Falsafah Jawa Tentang Kehidupan

Oleh: Sigit Eko Yuwono

Filosofi Jawa dipercaya memiliki makna yang mendalam bagi kehidupan. Sebab, masyarakat Jawa yang memiliki budi bahasa dan tutur kata yang baik membuat banyak orang lantas menjadikannya sebagai salah satu pedoman hidup.

Sebagai orang Jawa tidaklah elok apabila kita tidak tahu filosofi jawa. Dalam berfilosofi, orang Jawa seringkali menggunakan unen-unen untuk menata hidup manusia. Makna dari ungkapan-ungkapan Jawa ini seringkali tidak dipahami oleh sebagian besar keturunan etnis Jawa di era modern ini. Maka tidak salah, jika muncul sebutan, “Wong Jowo sing ora njawani”.

Filosofi Jawa dinilai sebagai hal yang kuno dan ketinggalan jaman. Padahal, filosofi leluhur tersebut berlaku terus sepanjang hidup. Warisan budaya pemikiran orang Jawa ini bahkan mampu menambah wawasan kebijaksanaan.

Sejak dulu masyarakat Jawa mengenal adanya istilah kelangenan atau kegemaran yang menandakan seorang pria dianggap sebagai satria. Kelangenan bisa dijadikan simbol status sosial seseorang pria Jawa. Orang yang memiliki kelangenan rela melakukan apapun bahkan menghabiskan uang berapapun untuk bisa meraih kelangenannya itu.

Sugeng rawuh kadang kinasih akarasa. Petualangan abadi seorang pria dari masa ke masa pada akhirnya mengerucut pada kategori paling sederhana, pria ingin dikagumi. Standarnya, minimal berkumis, berotot dan yang tak kalah penting adalah rekeningnya gendut. Benar demikian bapak-bapak? Rasah sungkan untuk bilang ‘iya’.

Budaya Jawa yang patrilineal dan cenderung mengedepankan sosok pria memang masih kental dan cenderung bertahan ditengah wacana kesetaraan gender. Meski sudah mulai ditinggalkan yang secara sadar atau tidak, kita masih mengukur standar kesuksesan duniawinya pada falsafah warisan ini. Meski sebenarnya juga falsafah yang menjadi standar lelaki sejati pada masa itu lebih ditujukan pada golongan raja-raja atau priyayi.
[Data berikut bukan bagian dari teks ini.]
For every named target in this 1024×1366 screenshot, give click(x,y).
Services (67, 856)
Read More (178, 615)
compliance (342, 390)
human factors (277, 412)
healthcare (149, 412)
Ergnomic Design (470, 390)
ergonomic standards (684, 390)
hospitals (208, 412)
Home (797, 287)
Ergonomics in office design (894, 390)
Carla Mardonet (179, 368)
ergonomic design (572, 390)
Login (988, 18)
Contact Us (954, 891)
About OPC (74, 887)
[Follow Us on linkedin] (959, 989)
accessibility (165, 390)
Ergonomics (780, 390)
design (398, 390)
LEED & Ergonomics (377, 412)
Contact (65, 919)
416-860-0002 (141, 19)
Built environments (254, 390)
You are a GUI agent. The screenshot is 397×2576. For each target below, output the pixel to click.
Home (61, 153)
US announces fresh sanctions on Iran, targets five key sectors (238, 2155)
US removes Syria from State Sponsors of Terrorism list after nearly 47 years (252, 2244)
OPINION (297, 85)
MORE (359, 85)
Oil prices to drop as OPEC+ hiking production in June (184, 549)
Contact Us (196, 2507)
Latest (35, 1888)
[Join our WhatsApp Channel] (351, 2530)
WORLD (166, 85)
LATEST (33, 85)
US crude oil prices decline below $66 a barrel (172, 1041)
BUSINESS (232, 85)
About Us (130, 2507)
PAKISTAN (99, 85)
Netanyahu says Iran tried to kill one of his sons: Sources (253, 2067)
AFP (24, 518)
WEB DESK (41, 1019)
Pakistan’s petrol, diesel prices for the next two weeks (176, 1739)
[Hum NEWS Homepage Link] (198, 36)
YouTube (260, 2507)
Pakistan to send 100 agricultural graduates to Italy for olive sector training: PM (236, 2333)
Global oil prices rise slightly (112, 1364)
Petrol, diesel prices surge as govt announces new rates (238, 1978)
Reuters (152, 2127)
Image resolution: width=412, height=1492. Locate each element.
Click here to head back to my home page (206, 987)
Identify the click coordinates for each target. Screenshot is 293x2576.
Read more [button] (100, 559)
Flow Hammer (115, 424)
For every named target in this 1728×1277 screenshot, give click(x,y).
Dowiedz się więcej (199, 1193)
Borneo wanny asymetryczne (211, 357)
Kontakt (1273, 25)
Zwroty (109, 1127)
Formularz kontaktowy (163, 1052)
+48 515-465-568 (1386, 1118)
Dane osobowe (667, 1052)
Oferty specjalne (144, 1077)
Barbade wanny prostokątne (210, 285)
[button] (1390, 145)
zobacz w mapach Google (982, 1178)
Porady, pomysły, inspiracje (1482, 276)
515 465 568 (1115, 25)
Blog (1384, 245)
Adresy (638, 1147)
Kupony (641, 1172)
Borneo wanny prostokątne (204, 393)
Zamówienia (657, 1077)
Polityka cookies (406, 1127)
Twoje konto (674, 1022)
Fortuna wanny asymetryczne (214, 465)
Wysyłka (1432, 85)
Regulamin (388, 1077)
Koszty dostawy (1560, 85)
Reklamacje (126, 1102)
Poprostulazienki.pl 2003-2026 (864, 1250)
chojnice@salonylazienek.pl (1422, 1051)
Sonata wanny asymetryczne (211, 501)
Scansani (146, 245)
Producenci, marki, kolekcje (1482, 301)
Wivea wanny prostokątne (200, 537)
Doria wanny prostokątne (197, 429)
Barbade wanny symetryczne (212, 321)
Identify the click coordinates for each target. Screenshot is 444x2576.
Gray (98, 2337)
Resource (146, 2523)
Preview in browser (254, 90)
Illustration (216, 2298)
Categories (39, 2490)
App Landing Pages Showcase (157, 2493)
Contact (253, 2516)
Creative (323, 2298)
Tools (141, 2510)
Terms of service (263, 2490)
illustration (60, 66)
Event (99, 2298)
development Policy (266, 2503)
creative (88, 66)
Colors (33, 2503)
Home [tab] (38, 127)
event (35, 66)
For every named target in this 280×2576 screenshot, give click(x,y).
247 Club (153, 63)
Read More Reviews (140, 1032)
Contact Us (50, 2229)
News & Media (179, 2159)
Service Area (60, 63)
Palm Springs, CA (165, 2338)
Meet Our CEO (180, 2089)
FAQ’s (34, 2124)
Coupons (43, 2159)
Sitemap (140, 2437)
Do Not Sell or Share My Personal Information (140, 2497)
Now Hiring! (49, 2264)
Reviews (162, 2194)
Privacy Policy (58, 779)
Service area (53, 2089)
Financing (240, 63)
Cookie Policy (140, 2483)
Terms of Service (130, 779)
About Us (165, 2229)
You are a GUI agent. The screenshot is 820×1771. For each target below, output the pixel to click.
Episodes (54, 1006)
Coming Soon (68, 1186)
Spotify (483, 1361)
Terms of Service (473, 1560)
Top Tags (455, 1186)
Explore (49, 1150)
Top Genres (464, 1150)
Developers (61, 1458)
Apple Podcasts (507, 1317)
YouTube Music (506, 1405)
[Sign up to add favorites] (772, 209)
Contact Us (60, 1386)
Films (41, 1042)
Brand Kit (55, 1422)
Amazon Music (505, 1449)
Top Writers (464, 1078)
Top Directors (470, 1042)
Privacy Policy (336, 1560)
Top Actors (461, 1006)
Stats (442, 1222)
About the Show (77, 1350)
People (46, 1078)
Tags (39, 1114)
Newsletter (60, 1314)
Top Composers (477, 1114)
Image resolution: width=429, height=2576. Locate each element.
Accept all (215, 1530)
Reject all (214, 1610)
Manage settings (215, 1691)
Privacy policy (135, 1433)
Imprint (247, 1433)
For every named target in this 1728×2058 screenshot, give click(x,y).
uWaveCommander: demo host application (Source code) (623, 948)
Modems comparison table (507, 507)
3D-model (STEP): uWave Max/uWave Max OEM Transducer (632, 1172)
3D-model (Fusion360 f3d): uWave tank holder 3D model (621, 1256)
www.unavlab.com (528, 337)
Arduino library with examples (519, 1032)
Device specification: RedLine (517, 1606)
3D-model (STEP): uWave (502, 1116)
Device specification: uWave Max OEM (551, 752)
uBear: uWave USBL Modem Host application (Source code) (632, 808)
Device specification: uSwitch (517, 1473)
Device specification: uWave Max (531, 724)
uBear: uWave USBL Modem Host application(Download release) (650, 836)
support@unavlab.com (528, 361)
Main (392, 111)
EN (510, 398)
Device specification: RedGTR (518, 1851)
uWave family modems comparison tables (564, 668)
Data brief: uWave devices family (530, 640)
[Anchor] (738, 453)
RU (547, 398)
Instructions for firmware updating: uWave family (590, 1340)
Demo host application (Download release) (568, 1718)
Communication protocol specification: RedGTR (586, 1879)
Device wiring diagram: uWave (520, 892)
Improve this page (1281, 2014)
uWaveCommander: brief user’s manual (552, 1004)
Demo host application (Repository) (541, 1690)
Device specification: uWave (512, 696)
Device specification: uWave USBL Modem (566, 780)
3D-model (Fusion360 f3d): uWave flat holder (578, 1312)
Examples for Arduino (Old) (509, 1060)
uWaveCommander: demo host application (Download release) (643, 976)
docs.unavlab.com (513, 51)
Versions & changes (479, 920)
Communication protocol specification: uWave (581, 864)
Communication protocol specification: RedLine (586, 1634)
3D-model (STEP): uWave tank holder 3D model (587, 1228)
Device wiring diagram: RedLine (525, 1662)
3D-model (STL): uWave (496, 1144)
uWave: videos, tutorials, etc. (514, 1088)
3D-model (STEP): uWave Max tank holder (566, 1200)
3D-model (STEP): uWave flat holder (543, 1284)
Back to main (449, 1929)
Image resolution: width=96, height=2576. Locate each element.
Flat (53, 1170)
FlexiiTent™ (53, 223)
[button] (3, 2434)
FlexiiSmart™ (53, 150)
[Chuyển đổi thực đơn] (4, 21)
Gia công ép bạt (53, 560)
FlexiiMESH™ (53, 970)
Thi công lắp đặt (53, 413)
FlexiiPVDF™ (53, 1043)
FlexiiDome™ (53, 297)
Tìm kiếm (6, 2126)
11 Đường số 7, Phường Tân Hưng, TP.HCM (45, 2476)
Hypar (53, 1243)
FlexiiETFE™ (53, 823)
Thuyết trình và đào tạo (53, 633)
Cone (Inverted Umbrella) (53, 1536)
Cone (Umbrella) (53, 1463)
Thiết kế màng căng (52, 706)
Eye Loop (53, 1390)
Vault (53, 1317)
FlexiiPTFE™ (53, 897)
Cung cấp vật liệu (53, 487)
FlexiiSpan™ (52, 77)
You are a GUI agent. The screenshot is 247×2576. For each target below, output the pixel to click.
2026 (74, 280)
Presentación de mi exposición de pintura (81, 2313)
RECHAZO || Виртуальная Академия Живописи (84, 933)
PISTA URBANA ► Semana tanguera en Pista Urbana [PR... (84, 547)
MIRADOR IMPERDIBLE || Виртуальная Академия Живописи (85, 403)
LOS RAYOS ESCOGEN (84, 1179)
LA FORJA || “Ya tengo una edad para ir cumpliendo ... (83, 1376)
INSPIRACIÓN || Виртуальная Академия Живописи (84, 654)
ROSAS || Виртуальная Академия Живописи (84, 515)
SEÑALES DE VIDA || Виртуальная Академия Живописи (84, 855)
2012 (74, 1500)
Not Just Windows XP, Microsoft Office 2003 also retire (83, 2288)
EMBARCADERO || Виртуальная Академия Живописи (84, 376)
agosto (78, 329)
Dalam falsafah Jawa, ada lima tanda lelaki sejati. ‘Limo perkoro kanggo joko merdeko yaiku; wismo, garwo, turonggo, curigo, lan kukilo’. Dalam terjemah bahasa Indonesia bebas, kurang lebih ”Lima hal untuk lelaki sejati adalah: rumah, istri, kuda, senjata, dan burung.” Jika kalimat tersebut diartikan secara tekstual pasti akan kebingungan.

Kesempurnaan Hidup Pria Jawa itu bisa di artikan sebagai berikut :Wismo (rumah tinggal properti)
Bisa mempunyai rumah tinggal, otomatis sudah mempunyai pekerjaan dan penghasilan yang mapan dan sudah tidak lagi nebeng dengan orang tua.

1. Wismo (rumah tinggal properti)

Bisa mempunyai rumah tinggal, otomatis sudah mempunyai pekerjaan dan penghasilan yang mapan dan sudah tidak lagi nebeng dengan orang tua.

2. Wanito (wanita pendamping/ istri/ pasangan hidup)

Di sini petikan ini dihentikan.